#### Given records
==================================================
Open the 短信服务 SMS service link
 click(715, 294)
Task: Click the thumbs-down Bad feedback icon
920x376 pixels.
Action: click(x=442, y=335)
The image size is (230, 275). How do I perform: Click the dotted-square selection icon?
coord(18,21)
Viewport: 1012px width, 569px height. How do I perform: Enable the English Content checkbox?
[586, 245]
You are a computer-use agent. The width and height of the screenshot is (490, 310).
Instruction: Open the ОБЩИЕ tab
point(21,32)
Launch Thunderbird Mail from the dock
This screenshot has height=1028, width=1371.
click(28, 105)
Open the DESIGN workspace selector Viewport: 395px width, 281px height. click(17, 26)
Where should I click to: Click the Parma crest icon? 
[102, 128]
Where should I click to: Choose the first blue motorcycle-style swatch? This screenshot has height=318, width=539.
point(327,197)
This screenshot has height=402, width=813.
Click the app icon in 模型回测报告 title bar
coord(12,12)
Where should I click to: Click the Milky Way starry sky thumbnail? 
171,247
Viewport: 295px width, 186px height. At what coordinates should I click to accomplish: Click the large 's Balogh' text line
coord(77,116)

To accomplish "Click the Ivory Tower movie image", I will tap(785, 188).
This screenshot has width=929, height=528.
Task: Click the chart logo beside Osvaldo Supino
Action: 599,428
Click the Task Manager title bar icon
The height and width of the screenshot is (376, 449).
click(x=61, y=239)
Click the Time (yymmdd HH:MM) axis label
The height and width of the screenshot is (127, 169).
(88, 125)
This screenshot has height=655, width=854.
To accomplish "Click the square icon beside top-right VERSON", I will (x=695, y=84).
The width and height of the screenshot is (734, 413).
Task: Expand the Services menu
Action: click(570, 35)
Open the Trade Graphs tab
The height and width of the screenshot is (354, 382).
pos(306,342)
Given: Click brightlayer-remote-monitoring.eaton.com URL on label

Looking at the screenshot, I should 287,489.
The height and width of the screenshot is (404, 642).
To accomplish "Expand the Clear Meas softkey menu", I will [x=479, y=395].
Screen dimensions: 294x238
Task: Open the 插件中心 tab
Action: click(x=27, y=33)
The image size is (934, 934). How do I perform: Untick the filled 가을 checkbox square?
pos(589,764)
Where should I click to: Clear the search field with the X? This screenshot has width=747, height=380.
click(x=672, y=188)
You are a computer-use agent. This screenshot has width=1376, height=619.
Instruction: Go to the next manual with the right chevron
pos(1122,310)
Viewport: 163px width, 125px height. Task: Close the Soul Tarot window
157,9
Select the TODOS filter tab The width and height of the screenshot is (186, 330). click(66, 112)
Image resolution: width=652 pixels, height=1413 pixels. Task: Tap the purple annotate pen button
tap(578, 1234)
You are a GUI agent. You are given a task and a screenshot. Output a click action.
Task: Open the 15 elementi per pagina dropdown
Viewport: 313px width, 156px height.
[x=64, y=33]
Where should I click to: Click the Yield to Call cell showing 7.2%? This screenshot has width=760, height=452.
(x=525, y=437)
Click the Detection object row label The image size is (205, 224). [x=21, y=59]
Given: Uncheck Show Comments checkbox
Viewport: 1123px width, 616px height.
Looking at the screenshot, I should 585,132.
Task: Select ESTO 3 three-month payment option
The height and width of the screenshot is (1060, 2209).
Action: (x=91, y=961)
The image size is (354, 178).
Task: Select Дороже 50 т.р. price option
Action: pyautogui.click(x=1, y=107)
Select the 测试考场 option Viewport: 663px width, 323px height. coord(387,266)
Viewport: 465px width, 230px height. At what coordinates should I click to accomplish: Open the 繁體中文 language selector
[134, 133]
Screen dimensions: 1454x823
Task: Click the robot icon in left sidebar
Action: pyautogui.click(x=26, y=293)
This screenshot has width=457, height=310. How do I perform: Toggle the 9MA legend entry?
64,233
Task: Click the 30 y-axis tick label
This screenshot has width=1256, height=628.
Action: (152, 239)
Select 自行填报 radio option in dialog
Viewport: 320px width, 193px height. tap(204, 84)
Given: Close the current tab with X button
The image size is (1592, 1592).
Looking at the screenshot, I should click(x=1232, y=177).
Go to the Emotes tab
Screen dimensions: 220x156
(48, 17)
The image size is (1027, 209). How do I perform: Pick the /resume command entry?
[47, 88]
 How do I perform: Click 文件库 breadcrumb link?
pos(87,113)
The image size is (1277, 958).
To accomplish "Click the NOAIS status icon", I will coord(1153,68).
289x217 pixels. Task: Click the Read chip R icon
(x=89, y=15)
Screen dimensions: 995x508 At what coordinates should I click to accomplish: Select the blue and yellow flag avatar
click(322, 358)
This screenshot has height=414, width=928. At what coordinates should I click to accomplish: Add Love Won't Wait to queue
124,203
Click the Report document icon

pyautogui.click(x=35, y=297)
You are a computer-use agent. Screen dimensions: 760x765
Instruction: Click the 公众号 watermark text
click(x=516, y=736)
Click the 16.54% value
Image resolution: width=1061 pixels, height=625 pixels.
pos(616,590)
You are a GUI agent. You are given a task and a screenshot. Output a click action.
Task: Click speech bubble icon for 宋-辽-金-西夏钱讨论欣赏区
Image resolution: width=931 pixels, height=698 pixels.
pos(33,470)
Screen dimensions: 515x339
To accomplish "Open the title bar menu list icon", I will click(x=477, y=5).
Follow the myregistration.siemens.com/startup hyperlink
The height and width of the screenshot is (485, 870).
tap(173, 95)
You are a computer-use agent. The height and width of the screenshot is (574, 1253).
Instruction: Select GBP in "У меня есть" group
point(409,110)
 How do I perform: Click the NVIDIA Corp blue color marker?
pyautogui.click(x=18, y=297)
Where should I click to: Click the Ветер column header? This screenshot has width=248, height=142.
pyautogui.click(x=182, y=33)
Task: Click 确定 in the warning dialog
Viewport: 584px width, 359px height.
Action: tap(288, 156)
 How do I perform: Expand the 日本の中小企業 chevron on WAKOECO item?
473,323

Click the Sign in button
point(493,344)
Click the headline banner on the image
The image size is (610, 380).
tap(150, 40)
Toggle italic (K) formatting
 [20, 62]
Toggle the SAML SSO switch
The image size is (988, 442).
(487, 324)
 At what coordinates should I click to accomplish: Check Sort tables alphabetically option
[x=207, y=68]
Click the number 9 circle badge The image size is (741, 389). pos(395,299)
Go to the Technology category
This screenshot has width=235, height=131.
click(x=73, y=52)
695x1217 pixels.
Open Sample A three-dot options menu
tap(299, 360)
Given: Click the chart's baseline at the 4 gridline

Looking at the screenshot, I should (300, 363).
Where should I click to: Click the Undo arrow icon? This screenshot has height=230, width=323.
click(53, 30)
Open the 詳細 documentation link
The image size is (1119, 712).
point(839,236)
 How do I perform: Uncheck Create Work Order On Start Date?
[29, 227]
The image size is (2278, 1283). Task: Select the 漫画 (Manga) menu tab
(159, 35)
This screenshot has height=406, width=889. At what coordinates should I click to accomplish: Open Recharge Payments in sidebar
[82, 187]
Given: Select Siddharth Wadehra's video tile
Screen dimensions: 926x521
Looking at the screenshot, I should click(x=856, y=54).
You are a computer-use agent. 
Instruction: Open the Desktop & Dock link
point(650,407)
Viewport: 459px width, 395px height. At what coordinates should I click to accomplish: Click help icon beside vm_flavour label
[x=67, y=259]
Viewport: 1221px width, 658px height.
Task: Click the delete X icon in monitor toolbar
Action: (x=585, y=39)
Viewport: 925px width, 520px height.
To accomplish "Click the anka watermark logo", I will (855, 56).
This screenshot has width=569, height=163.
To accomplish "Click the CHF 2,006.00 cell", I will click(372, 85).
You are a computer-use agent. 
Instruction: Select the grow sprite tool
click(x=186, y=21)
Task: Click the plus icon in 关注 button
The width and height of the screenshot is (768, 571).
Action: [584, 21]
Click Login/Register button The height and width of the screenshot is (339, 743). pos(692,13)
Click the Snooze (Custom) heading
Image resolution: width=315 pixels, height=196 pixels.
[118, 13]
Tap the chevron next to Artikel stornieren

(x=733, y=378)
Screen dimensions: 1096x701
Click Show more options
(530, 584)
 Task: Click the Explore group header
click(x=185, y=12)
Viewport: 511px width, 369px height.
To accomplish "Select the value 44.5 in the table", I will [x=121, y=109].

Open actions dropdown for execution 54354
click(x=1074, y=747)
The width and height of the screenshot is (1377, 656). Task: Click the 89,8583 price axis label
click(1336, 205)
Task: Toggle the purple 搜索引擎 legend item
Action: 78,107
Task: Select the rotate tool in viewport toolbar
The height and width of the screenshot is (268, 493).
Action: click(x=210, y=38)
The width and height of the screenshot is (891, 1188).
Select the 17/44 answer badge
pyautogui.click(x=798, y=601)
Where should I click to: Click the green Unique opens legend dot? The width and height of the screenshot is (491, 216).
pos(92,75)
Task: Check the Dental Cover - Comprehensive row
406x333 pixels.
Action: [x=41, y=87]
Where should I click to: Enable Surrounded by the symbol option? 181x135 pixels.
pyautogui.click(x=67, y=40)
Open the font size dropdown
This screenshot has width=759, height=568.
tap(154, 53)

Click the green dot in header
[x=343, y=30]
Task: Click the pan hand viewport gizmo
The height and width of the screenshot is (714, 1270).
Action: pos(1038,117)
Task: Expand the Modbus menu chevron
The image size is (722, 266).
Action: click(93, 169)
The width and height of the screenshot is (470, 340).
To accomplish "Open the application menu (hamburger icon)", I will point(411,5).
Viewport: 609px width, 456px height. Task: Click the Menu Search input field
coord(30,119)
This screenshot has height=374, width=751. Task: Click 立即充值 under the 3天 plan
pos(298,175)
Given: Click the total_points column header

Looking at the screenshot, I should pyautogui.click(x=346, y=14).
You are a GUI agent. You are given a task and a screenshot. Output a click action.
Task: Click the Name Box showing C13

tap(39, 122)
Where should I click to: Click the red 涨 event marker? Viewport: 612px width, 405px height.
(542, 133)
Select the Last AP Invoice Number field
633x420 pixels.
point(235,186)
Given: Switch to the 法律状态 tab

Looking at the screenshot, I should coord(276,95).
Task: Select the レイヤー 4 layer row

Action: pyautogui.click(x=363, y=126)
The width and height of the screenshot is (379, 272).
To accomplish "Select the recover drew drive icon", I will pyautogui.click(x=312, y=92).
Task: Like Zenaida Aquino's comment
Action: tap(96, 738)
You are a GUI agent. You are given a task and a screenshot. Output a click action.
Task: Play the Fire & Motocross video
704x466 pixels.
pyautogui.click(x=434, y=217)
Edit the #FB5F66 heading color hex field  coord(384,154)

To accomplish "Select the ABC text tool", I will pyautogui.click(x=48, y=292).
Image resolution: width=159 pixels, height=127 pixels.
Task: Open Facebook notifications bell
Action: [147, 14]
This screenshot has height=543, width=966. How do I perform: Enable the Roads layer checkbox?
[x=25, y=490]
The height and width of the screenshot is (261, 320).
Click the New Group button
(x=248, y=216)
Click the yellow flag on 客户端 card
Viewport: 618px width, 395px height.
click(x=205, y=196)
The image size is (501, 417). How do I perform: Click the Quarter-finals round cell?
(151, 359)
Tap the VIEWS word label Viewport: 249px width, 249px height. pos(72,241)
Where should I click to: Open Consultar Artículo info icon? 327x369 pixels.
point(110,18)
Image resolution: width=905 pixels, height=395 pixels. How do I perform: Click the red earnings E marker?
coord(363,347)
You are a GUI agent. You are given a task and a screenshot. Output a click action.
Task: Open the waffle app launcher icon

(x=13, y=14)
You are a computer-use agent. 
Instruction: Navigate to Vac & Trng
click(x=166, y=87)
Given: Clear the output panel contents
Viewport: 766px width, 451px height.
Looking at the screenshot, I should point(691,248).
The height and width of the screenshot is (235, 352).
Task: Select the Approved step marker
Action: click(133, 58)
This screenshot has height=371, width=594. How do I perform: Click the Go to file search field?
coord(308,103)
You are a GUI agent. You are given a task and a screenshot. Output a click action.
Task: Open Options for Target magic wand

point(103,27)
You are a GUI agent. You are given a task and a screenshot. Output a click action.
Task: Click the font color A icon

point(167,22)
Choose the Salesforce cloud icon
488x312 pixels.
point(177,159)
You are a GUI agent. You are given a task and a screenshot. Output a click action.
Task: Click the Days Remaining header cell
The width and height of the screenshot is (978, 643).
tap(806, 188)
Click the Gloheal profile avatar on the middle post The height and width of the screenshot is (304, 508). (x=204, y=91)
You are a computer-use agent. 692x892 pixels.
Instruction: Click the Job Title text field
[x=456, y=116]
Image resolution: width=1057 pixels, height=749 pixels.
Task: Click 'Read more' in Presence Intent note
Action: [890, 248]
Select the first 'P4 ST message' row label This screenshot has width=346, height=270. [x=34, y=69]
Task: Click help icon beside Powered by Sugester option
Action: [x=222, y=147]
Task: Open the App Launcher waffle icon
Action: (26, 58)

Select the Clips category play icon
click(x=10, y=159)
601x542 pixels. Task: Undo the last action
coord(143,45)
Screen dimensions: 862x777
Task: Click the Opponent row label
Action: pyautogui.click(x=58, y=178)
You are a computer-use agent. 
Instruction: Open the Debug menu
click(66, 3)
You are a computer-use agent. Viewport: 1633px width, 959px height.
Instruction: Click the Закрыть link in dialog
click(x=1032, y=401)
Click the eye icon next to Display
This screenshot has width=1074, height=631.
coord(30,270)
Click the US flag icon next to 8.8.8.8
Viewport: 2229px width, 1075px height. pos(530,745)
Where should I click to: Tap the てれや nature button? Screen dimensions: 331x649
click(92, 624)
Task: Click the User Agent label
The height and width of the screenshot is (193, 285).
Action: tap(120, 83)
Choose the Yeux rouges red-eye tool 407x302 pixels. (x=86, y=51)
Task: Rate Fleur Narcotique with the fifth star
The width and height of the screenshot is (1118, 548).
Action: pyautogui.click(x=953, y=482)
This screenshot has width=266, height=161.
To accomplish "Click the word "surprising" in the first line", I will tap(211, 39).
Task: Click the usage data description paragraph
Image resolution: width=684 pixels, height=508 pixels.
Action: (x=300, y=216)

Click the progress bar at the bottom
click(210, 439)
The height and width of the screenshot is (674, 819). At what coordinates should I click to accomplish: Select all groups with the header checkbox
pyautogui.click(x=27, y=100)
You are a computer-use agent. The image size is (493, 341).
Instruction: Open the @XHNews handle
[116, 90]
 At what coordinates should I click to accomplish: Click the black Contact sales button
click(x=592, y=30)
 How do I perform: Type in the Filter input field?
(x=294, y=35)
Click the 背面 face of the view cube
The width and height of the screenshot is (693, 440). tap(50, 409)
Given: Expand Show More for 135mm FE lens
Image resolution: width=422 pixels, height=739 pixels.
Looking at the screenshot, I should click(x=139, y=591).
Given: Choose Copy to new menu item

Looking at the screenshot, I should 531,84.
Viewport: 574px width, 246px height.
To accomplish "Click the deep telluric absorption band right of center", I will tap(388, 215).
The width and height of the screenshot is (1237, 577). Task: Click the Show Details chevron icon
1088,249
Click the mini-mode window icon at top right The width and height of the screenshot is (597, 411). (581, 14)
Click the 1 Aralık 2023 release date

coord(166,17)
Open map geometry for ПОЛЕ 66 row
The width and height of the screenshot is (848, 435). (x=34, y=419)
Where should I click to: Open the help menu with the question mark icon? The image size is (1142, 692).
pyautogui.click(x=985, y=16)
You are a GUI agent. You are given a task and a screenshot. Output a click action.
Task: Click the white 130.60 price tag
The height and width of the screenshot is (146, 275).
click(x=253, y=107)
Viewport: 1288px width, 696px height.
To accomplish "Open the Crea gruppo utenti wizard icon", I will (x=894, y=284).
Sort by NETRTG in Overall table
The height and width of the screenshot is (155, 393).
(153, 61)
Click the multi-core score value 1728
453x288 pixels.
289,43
==================================================
Write only the number of lines in the entries that contain the word "value".

3